How PostgreSQL Scans Your Data

To understand how PostgreSQL scans data, we first need to understand how PostgreSQL stores it.

  • A table is stored as a collection of 8KB pages (by default) on disk.
  • Each page has a header, an array of item pointers (also called line pointers), and the actual tuple data growing from the bottom up.
  • Each tuple has its own header containing visibility info: xmin, xmax, cmin/cmax, and infomask bits.

There are different ways PostgreSQL can read data from disk. Depending on the query and available indexes, it can choose from several scan strategies:

  1. Sequential Scan 
  2. Index Scan
  3. Index-Only Scan
  4. Bitmap Index Scan

In this blog post, we’ll explore each of these scan types one by one.

Sequential Scan

The sequential scan is PostgreSQL’s brute-force access method. It reads every page of the table from block 0 to relpages – 1.

Step by Step

  1. PostgreSQL opens the primary physical file for the relation.
  2. Each 8 KB page is pulled into the shared buffer pool. If already cached, it’s a hit. Otherwise, Postgres reads it from disk. A lightweight pin prevents the buffer manager from evicting the page during reading.
  3. For each tuple, PostgreSQL compares xmin/xmax against the current transaction’s snapshot to determine whether the tuple is visible. Dead and in-progress tuples are skipped.
  4. Visible tuples are tested against the WHERE clause quals, and non-matching tuples are discarded.
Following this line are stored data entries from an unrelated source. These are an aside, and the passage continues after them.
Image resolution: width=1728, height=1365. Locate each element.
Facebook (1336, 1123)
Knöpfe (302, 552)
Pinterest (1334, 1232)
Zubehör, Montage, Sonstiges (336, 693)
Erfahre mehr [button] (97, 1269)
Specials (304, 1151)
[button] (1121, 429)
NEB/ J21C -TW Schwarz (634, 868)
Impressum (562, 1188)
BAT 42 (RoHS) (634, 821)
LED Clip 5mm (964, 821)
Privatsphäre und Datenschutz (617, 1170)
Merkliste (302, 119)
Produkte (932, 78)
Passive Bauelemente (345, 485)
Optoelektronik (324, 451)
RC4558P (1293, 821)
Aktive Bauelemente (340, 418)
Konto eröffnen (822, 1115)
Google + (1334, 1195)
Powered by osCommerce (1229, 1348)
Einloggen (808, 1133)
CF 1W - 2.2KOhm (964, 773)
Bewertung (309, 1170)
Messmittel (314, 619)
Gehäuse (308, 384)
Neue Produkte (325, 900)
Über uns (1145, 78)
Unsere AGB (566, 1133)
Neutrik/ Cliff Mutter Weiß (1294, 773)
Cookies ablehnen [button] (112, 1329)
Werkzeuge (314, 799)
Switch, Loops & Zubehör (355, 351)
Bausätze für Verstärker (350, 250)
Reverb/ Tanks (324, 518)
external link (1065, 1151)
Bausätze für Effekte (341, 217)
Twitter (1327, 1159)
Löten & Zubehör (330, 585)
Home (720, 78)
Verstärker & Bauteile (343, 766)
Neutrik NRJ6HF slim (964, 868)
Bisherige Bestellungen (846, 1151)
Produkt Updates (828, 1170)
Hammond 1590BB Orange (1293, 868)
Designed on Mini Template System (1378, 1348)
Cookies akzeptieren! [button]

Visibility Map Optimization

Normally, PostgreSQL must check each row’s visibility before returning it. Because of MVCC, a row might have been inserted, updated, or deleted by another transaction, so PostgreSQL verifies that the row is visible to the current snapshot. To make this faster, PostgreSQL maintains a visibility map. The visibility map stores a bit for each page in the table. If all rows on a page are visible to all transactions, that page is marked as all-visible in the visibility map. When this bit is set:

  • PostgreSQL knows every row on that page is visible.
  • It can skip the expensive per-row visibility checks.
  • It can move straight to applying the WHERE condition.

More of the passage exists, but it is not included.